Le cadre de cette proposition de loi dépasse celui des plateformes numériques. L'usage d'algorithmes dans la relation de travail est aujourd'hui présent bien plus largement, y compris dans des secteurs qui ne sont pas directement liés au numérique, par exemple en matière de processus de recrutement, de gestion des carrières ou d'évaluation des salariés. Les algorithmes interviennent de façon croissante dans la gestion des ressources humaines.

Ce texte a le mérite d'ouvrir le débat sur cette nouvelle forme de management qu'est le management algorithmique et sur les enjeux qu'il soulève. Si ce type d'inquiétude n'est pas nouveau, le nombre important et le type d'emplois qui pourraient être concernés inquiètent davantage, comme la rapidité avec laquelle ils pourraient l'être.

Il nous revient d'encadrer l'usage des algorithmes de sorte qu'il ne se fasse pas au détriment des salariés. Reconnaissons-le, pour les travailleurs comme d'ailleurs pour les employeurs, les algorithmes ont souvent quelque chose d'abstrait, voire d'opaque.

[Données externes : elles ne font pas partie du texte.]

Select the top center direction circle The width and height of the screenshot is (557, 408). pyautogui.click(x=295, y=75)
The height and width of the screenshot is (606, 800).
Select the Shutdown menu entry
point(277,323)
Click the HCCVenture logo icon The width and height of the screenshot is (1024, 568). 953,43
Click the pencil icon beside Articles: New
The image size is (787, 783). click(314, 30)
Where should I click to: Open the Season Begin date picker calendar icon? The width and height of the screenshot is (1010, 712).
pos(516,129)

Cette proposition de loi pose des questions tout à fait légitimes sur l'articulation entre algorithme et pouvoir de l'employeur, sur les critères et les paramètres retenus par un algorithme ou encore sur le statut des travailleurs des plateformes numériques.

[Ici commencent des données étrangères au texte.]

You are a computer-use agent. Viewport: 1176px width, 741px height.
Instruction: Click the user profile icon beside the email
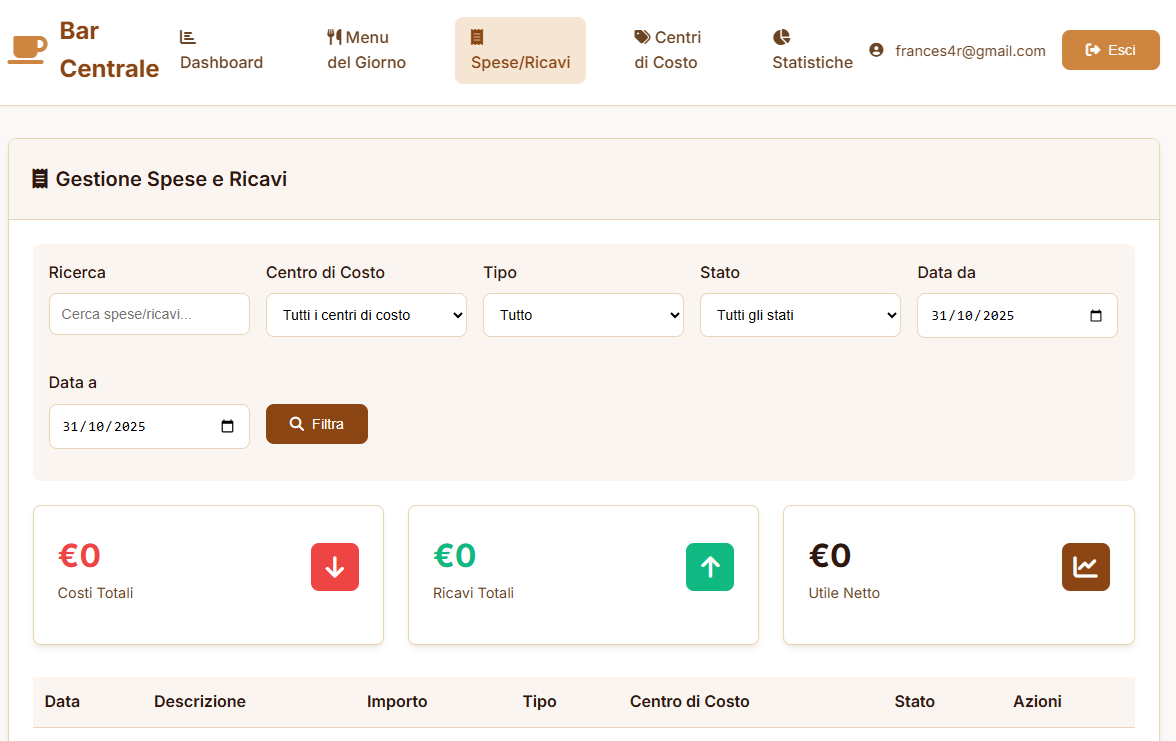click(878, 50)
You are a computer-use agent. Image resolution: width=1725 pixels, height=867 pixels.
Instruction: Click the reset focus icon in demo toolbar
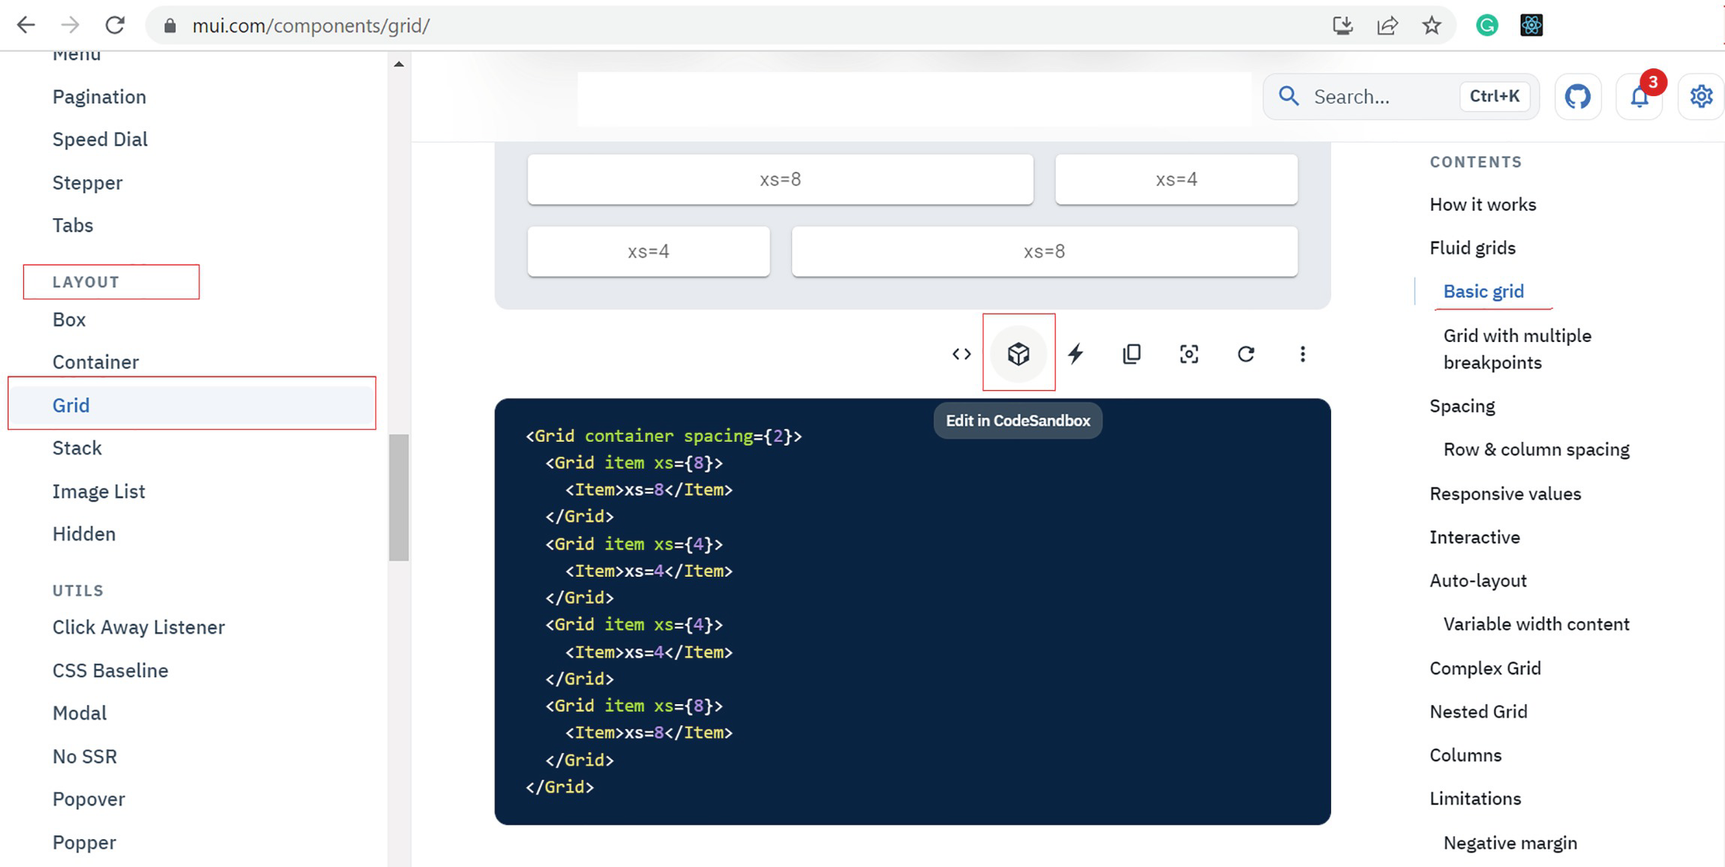coord(1189,354)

Toutes ces questions sont pertinentes. Cependant, nous ne pensons pas que les réponses figurent dans ce texte.

En effet, les dispositions législatives en vigueur n'excluent pas les décisions prises grâce à un algorithme du pouvoir de direction et de contrôle de l'employeur. Elles ne les excluent pas non plus du principe de non-discrimination. Est-il nécessaire de légiférer afin de préciser que tout ce qui ne serait pas exclu d'une règle y est inclus ? Nous ne le pensons pas.

À propos du statut des travailleurs de plateformes, nous estimons plus pertinent d'attendre la directive européenne, qui devrait nous parvenir prochainement.

Voilà une semaine, plus d'un millier de personnalités du monde de la tech signaient une lettre ouverte appelant à suspendre le développement de l'intelligence artificielle et s'interrogeaient : « Devrions-nous automatiser tous les emplois ? Devrions-nous développer des esprits non humains qui pourraient finalement nous dépasser en nombre et en intelligence, nous rendre obsolètes et nous remplacer ? Devrions-nous risquer de perdre le contrôle de notre civilisation ? »

Autant de questions auxquelles les six mois de suspension demandés par les signataires ne suffiront sans doute pas à trouver des réponses. Les signataires n'en apportent pas non plus, mais ils alertent au moins sur ce sujet, à l'image de cette proposition de loi. Toutefois, il est intéressant d'en débattre et je remercie les auteurs de ce texte de nous avoir permis d'y réfléchir.

Le groupe Les Indépendants – République et Territoires votera contre ce texte.